ABA, which is based upon a rewards system, is widely accepted by parents and doctors largely because it is the most researched treatment option and is supported by numerous anecdotal success stories. ABA is considered especially beneficial for children with more severe symptoms. ABA calls for one-on-one interaction between a teacher and a child for up to 40 hours a week. In the highly structured program, toddlers receive positive reinforcement for initially learning simple actions like identifying colors and then gradually working up to more advanced activities that target deficits in learning, language, play-interaction and attention.
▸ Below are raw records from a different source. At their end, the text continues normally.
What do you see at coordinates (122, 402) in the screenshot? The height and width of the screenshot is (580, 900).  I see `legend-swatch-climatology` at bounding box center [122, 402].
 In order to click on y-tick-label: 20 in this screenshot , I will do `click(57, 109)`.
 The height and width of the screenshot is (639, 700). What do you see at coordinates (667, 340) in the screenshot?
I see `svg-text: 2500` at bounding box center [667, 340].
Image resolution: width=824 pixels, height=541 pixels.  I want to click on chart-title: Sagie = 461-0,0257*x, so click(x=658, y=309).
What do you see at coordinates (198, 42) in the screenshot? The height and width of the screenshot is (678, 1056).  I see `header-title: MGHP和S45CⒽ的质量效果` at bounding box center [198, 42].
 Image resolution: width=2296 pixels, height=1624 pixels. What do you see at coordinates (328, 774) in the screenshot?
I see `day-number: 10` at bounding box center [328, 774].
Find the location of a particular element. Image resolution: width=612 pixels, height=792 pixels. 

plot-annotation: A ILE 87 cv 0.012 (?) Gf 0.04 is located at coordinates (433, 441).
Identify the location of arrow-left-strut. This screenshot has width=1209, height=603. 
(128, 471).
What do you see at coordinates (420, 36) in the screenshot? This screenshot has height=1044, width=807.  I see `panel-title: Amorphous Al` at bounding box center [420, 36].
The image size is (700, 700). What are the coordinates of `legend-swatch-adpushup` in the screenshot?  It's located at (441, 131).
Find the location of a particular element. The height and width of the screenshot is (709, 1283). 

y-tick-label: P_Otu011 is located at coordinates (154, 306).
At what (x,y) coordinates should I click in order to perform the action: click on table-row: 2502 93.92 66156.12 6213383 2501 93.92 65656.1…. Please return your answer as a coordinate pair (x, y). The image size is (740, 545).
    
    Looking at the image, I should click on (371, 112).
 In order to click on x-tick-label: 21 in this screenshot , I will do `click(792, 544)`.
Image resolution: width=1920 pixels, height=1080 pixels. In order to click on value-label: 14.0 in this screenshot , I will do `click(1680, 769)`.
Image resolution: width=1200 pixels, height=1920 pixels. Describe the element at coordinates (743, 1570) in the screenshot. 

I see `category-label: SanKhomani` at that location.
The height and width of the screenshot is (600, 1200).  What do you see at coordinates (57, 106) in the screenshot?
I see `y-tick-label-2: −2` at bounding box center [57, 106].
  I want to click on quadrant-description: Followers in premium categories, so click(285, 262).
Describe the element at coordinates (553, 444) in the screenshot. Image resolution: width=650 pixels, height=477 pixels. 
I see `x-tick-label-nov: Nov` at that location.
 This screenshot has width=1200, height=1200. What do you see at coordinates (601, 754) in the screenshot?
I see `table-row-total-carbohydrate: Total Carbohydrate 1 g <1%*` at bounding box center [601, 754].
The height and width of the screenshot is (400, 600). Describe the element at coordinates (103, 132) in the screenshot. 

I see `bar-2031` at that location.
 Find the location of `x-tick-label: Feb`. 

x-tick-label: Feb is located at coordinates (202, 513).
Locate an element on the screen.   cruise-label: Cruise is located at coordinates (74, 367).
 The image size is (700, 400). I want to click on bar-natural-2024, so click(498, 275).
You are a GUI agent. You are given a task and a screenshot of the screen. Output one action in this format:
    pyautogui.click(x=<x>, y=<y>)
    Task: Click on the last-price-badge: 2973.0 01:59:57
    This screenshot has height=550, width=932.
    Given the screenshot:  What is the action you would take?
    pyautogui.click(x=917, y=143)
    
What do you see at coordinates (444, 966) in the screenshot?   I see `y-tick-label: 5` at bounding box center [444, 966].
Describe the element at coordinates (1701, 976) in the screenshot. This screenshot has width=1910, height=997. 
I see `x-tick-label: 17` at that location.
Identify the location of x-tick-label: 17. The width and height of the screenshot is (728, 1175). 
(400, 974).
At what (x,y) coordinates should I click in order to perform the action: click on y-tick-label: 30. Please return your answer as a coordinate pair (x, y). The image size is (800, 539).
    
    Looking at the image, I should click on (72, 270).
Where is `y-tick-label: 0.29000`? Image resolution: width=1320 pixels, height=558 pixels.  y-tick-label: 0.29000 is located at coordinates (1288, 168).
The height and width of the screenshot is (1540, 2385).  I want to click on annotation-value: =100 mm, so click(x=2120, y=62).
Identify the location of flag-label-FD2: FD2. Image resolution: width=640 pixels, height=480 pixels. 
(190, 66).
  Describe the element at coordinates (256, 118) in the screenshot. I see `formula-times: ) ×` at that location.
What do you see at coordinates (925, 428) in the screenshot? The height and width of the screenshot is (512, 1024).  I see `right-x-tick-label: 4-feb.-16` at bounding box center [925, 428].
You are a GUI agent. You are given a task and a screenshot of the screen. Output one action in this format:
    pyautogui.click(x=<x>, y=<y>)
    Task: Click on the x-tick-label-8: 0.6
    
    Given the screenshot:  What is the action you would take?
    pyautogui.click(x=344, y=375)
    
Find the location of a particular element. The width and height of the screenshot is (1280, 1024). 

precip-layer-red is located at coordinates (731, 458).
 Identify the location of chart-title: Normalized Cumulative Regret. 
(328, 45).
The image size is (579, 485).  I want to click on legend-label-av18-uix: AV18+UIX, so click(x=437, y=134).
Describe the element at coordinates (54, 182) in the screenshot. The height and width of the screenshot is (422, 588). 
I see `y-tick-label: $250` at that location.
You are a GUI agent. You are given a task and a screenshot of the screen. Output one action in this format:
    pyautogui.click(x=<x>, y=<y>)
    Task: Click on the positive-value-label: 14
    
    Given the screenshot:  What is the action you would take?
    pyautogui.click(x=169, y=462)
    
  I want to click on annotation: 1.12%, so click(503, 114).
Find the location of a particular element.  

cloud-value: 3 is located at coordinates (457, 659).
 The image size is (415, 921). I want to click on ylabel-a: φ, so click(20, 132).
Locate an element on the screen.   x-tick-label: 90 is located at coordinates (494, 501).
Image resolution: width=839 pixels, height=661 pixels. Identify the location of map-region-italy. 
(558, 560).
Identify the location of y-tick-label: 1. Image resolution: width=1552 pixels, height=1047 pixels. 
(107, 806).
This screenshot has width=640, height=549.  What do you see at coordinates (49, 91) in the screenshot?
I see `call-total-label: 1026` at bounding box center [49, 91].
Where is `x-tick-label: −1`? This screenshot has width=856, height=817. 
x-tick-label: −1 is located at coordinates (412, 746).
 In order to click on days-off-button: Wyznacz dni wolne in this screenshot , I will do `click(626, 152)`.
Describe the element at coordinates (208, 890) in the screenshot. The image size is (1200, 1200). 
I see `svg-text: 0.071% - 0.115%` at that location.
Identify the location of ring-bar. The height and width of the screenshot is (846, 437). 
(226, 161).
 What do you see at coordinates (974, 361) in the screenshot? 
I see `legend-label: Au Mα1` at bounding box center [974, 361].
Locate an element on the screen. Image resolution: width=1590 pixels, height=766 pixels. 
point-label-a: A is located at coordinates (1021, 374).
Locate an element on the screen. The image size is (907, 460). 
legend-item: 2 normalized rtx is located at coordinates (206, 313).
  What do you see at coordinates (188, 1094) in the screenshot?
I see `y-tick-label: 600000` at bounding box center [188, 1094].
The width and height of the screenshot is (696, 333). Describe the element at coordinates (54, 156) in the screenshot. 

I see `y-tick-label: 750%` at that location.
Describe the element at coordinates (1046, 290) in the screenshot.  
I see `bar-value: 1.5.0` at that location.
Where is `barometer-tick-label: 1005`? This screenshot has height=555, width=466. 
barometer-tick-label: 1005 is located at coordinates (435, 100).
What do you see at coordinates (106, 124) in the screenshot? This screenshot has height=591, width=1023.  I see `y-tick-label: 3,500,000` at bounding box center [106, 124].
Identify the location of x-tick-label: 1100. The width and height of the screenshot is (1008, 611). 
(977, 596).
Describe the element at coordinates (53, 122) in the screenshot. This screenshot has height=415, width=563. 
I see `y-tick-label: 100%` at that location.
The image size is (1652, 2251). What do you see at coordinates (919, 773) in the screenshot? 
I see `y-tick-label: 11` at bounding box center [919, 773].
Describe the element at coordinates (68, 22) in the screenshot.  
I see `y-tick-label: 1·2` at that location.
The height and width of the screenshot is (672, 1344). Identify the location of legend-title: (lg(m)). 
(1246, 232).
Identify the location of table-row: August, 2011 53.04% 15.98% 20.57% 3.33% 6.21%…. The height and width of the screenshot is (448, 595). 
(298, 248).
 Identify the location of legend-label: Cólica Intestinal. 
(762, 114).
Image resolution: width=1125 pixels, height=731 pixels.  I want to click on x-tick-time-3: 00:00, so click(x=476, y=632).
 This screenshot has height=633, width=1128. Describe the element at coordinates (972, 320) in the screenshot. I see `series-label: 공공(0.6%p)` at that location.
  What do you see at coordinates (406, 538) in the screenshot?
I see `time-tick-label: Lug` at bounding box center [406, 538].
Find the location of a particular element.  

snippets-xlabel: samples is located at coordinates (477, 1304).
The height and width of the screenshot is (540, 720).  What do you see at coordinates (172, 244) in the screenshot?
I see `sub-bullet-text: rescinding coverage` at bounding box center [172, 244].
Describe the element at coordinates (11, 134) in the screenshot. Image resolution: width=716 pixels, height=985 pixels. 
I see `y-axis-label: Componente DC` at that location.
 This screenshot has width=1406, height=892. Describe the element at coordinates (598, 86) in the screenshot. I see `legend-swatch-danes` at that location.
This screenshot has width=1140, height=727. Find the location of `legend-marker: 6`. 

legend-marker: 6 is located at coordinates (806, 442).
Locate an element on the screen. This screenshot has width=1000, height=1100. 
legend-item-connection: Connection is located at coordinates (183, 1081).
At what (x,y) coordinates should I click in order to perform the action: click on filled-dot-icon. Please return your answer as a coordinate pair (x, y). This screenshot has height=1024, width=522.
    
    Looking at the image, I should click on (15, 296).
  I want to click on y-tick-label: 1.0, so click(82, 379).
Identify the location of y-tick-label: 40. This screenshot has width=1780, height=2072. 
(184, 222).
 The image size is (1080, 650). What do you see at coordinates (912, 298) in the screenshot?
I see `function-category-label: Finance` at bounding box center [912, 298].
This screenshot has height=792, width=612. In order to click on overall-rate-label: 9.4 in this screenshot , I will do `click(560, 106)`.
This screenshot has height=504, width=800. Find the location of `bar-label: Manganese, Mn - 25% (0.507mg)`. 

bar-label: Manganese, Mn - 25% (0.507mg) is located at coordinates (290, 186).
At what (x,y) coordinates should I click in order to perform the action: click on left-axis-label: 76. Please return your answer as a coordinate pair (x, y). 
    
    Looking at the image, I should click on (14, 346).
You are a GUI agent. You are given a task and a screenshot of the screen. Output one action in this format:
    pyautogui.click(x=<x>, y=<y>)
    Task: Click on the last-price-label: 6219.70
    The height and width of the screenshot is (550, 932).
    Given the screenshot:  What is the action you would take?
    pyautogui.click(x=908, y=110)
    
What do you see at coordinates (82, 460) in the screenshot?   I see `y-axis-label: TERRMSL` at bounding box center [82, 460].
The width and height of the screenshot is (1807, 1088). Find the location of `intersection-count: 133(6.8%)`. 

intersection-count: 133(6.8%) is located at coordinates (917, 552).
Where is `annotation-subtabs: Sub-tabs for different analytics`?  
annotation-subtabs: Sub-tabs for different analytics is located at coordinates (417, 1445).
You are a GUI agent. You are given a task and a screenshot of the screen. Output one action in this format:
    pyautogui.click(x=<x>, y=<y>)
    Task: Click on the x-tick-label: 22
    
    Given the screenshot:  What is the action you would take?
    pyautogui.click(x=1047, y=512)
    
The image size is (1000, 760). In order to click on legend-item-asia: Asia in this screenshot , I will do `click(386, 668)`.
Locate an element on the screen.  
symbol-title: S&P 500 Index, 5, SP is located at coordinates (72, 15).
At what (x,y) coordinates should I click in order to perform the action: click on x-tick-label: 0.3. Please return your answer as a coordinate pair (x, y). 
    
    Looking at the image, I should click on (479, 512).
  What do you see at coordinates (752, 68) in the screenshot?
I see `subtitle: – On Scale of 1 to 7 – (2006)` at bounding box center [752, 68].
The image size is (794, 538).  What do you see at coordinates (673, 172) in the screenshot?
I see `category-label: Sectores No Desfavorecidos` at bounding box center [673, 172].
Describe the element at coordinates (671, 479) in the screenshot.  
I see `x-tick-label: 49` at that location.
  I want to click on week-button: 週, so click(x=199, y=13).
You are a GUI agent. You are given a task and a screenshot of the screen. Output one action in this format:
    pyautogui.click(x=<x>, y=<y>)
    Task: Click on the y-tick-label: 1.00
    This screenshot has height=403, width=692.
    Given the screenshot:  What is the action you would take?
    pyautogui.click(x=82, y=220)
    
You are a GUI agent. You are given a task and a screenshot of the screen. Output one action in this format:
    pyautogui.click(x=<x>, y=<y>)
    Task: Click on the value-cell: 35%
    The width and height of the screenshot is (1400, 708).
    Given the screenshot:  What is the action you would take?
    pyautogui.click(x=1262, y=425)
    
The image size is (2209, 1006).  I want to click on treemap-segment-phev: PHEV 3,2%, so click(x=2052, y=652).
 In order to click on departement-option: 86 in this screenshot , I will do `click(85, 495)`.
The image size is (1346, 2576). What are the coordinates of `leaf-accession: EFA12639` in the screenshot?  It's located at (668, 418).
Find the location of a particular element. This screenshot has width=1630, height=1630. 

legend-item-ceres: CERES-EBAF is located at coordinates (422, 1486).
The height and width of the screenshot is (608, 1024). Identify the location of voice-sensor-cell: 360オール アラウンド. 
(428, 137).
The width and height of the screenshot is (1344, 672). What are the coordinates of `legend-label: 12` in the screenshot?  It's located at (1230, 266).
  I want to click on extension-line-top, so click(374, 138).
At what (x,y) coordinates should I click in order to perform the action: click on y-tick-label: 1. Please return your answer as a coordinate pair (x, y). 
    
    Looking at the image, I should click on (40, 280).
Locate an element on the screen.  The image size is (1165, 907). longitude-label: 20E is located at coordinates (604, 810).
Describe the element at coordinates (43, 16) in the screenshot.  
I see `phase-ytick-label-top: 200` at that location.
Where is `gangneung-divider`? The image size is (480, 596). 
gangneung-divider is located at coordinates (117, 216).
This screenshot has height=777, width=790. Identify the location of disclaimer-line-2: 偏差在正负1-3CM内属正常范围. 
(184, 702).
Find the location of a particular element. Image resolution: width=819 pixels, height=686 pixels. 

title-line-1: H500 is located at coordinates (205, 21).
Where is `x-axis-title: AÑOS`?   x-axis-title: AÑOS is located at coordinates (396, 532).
Under my model, it is not surprising that ABA tends to be effective in reducing symptoms. Essentially, ABA teaches children rules for engaging in the world that their altered sensory processing channels cause them not to pick up experientially. They have to be taught rules that other children just learn through life and observation. And, the teaching needs to be done in a way that allows them to be successful, in small groups, with a lot of attention, with strong reinforcement. When autistic children begin to adjust their behaviors, their stress levels start to be reduced. Their sense of frustration likely decreases. Their sense of control and predictability increases. All of this leads to less neurological arousal, and less stress.

I do have some concerns with ABA. For instance, in some ABA programs, the instructors demand regular eye contact with the children as a way of ensuring they have attention. My problem originates from the fact that I, an autotypal person who is not disordered, hate to make eye contact, particularly when someone else is demanding it. Eye contact causes neural arousal; it increases electrical excitation in certain areas of the brain. In most people, this is a good thing. It is a source of stimulation that draws attention. However, in an autistic person, eye contact causes increased excitation, which is the last thing they need. It may be good for the instructor, but I really doubt it is good for the child. As discussed above, I am not an expert whatsoever in the treatment of autism, but I think the ABA model needs to be audited, taking into account the tenets of my theory and what that means for the impact of ABA treatment on autistic children.